Restart Claude Desktop application, and you should now be able to ask Claude to interact with Unstructured. 

You should see a tiny hammer icon indicating how many tools you have available: 

Now you can use what you built: 

Type in your requests, questions, or instructions and you are ready to go!

Best Practices

  • When you're working with FastMCP, it's a good idea to take full advantage of its built-in context management—it really helps organize your code. 

  • When it comes to organizing your code, a modular design is the way to go. Keep your connectors in separate modules so everything is more manageable and reusable. Keep your tools focused on one task to keep things simple and easy to maintain. 

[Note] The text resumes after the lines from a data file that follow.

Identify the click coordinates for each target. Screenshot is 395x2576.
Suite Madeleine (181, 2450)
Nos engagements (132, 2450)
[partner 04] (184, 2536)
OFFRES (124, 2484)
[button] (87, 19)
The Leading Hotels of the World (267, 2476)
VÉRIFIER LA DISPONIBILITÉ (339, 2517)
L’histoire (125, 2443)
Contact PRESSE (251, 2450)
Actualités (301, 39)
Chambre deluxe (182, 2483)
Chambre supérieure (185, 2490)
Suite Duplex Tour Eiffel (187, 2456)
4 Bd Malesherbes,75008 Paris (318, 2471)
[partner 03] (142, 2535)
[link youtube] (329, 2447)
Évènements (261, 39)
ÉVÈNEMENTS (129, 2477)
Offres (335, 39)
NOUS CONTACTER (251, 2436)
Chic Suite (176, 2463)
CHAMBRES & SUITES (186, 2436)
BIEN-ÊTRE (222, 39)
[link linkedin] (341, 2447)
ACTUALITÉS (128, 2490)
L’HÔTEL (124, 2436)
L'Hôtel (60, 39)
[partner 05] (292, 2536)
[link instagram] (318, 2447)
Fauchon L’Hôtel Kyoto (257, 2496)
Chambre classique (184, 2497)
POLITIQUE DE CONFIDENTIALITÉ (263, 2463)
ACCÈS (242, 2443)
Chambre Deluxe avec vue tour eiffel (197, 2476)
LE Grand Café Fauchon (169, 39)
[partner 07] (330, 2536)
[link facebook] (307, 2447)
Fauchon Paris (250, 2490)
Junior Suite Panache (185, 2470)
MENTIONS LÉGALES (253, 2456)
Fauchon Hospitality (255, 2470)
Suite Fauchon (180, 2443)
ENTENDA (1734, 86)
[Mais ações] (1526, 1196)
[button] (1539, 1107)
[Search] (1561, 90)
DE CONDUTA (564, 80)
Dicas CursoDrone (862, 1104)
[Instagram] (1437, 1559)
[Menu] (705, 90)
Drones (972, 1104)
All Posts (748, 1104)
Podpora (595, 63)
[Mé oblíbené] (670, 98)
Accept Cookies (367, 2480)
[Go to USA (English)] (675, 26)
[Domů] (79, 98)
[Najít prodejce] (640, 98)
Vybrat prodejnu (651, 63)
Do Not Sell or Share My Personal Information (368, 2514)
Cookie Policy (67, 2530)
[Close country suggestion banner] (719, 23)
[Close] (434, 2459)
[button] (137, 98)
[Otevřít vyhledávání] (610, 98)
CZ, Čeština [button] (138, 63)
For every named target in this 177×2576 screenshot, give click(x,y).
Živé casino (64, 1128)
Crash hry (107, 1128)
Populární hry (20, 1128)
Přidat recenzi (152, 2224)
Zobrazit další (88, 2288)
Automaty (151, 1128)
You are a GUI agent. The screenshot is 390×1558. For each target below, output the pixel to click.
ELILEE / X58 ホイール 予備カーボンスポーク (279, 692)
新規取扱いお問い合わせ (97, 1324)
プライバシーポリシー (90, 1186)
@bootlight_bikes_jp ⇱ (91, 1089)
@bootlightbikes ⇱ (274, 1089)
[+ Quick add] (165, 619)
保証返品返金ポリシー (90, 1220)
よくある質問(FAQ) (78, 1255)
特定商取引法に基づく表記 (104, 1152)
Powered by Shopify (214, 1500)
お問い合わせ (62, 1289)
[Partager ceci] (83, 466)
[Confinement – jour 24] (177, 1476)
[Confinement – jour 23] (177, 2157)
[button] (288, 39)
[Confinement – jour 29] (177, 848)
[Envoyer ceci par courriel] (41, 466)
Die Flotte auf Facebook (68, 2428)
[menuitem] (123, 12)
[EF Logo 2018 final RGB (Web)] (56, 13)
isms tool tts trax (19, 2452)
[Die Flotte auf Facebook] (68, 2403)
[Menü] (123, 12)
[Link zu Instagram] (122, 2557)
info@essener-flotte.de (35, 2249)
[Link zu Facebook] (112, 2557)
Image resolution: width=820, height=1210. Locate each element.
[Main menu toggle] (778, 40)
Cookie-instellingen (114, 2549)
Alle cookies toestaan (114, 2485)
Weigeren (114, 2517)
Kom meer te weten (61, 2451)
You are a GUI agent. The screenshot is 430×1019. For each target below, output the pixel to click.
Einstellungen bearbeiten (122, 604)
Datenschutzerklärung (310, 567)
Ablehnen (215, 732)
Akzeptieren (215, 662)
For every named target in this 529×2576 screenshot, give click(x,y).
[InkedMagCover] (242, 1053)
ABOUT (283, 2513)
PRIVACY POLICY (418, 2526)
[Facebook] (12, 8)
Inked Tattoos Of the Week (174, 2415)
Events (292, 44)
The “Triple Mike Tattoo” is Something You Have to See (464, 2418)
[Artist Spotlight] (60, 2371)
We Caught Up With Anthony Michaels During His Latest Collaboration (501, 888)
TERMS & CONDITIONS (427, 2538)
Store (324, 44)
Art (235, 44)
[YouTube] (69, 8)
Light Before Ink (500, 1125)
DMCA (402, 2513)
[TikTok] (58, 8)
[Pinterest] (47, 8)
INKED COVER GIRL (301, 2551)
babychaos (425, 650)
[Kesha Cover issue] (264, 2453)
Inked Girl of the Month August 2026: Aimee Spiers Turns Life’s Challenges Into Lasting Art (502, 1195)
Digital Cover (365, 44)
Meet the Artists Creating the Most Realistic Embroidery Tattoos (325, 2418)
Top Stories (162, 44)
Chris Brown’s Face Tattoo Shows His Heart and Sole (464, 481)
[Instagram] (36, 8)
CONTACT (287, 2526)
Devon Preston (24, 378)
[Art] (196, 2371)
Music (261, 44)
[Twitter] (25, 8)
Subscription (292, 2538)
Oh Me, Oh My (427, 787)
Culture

  • Don’t forget to validate inputs to make sure no harmful data gets through, and always be careful with sensitive data to ensure it's handled securely at every stage of your app.

Conclusion

Building an MCP server with the Unstructured API unlocks a powerful new way to preprocess unstructured data for GenAI applications. By leveraging MCP, you can seamlessly integrate Unstructured’s document processing capabilities into Claude Desktop, Cursor, Windsurf, or any other LLM-powered client. Instead of manually handling data transformations, you can simply tell your LLM what you need in natural language—bridging the gap between AI and enterprise-grade data processing.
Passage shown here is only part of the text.